Answer these questions using the Wet Hot recap below.
(a) What was the name of the hermit who lived at camp, and what did he turn out to be?
(b) Which two actors does the writer praise for the fight in the kitchen?
(c) What is the title of the rock song that Eric had been working on for so long?

● **Document extract**
——————

I completely agree, there are a lot of elements of this that just do not make sense.
You want a recap? Fine, here’s your recap:
“I had to break up with Donna after Yaron tried to make us have a threesome. And then Camp Tigerclaw showed up because Andy stole Katie away from Blake, and they tried to destroy the camp. And then, well, right after that, President Reagan and the U.S. military also tried to destroy the camp, but that was also after they shot Eric, the hermit who lived at camp and turned out to be a musical legend. And then that new counselor Lindsay, well she saved us all because she was secretly a rock-magazine journalist. And then Gail blew off Jonas at their wedding, and his name was actually Gene, and he fought in Vietnam. And Gene also got beaten up by an assassin named Falcon, who tried to kill Beth and did kill Greg and this guy Jim Stansel. But then he [Falcon] turned out to be good the whole time, which I acknowledge doesn’t make any sense, and he was only here to protect Mitch, who was turned into a can of vegetables. And then also Ben and McKinley are dating, Susie hooked up with Claude, Neil got laid, Victor didn’t get laid, and Abby had her period. So, it was a hard day.” —Gerald Cooperberg
That sums it up! I’ll just also note that Wet Hot‘s take on the classic fight-in-the-kitchen trope (a la Spy) was, as Neil might say, spot-on — just terrific stuff. Both as foes and as friends, Jon Hamm and Christopher Meloni (two typically “dramatic” actors who are unfairly funny to boot) worked off of each other incredibly well — I’d love to see the two of them paired together in a prequel about their time in the switch-ops.
Also, it’s a pleasant surprise that the genius rock song that Eric of the Rockin’ Knight had been working on for so long is “Higher and Higher,” which more or less served as the soundtrack of The Movie.
This takes us to the denouement, if you will, which more or less gets us to exactly where we kick off in The Movie.

——————

● **Records from a data collection**
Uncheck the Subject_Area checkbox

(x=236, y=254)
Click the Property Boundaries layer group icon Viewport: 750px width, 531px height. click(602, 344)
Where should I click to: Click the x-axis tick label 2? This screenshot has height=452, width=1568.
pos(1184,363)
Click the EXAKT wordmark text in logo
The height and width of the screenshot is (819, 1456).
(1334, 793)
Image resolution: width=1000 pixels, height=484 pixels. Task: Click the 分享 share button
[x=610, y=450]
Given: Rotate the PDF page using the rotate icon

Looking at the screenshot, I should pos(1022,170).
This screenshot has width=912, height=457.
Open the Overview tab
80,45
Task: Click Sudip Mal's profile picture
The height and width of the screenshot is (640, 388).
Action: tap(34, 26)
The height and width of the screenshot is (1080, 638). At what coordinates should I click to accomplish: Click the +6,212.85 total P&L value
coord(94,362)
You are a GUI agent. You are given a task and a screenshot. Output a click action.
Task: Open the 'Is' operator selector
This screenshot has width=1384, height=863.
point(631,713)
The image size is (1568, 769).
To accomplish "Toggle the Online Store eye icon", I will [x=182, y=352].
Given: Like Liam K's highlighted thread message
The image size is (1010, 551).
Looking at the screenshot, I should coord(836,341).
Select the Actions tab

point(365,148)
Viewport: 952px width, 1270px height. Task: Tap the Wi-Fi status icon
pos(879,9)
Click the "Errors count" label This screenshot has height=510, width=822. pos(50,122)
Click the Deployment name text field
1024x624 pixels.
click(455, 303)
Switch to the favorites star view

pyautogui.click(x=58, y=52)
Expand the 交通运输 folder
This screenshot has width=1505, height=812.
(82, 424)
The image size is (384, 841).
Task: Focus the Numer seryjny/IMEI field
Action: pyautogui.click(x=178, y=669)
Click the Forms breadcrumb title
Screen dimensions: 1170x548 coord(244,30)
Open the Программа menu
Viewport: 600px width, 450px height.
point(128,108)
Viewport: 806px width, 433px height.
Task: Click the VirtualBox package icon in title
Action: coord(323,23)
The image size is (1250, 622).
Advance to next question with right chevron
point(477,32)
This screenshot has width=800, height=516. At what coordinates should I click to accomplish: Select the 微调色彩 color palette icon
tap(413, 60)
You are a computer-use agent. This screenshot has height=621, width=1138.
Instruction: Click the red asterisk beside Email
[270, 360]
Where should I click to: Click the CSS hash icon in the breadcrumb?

——————

● **Answer to this task**
(a) Eric; he turned out to be a musical legend.
(b) Jon Hamm and Christopher Meloni.
(c) "Higher and Higher".